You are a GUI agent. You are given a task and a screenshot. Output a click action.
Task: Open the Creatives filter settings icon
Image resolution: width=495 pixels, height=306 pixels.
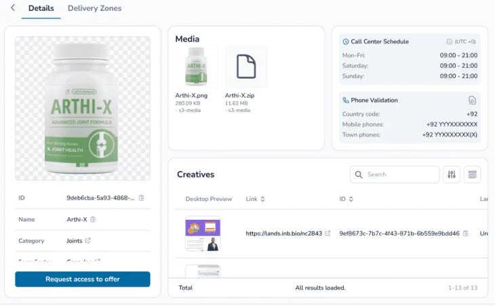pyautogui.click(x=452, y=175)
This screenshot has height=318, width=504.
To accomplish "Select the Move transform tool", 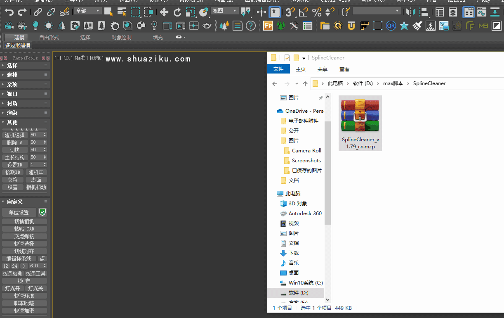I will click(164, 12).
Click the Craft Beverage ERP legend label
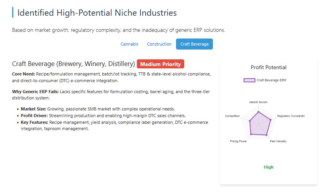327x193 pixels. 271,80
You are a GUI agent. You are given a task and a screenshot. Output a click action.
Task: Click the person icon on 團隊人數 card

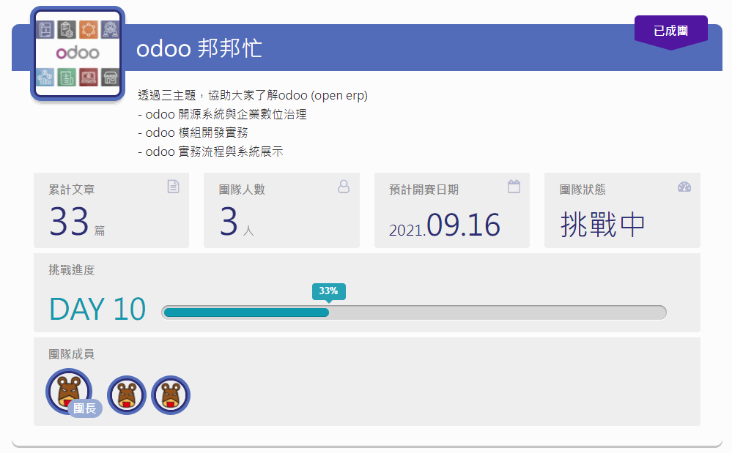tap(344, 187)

### Task:
Give back, exactly and with nothing added, the lines from the line with "Click the Craft Beverage ERP legend label" through the final line of the data, both included; leave pictures out.

### Finished task:
Click the Craft Beverage ERP legend label
327x193 pixels. 271,80
You are a GUI agent. You are given a task and a screenshot. Output a click action.
Task: Click the person icon on 團隊人數 card

tap(344, 187)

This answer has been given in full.